CVE-2023-39199: 
NixOS vulnerability analysis and mitigation

CVE-2023-39199 is a security vulnerability discovered in Zoom clients' In-Meeting Chat feature. The vulnerability was disclosed on November 14, 2023, affecting multiple Zoom client versions prior to 5.16.0 across various platforms including Android, iOS, Linux, macOS, and Windows. The issue involves cryptographic problems that could potentially lead to information disclosure when exploited by a privileged user through network access (NVD).

The vulnerability has been assigned a CVSS v3.1 base score of 6.5 (Medium) by NIST, with a vector string of CVSS:3.1/AV:N/AC:L/PR:L/UI:N/S:U/C:H/I:N/A:N. This indicates that the vulnerability can be exploited over the network, requires low attack complexity, needs low privileges, requires no user interaction, and can result in high confidentiality impact without affecting integrity or availability. Zoom's own assessment rated it slightly lower at 4.9 (Medium) with a vector string of CVSS:3.1/AV:N/AC:L/PR:H/UI:N/S:U/C:H/I:N/A:N (NVD).
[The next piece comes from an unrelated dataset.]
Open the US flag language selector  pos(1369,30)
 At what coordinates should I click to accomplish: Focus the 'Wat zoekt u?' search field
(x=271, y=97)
The vulnerability could allow a privileged user to conduct information disclosure through network access. The high confidentiality impact rating suggests that the attacker could gain access to sensitive information through the In-Meeting Chat feature (NVD).

The vulnerability has been addressed in Zoom client version 5.16.0. Users are recommended to update their Zoom clients to version 5.16.0 or later to mitigate this security issue. This applies to all affected platforms including Android, iOS, Linux, macOS, and Windows (NVD).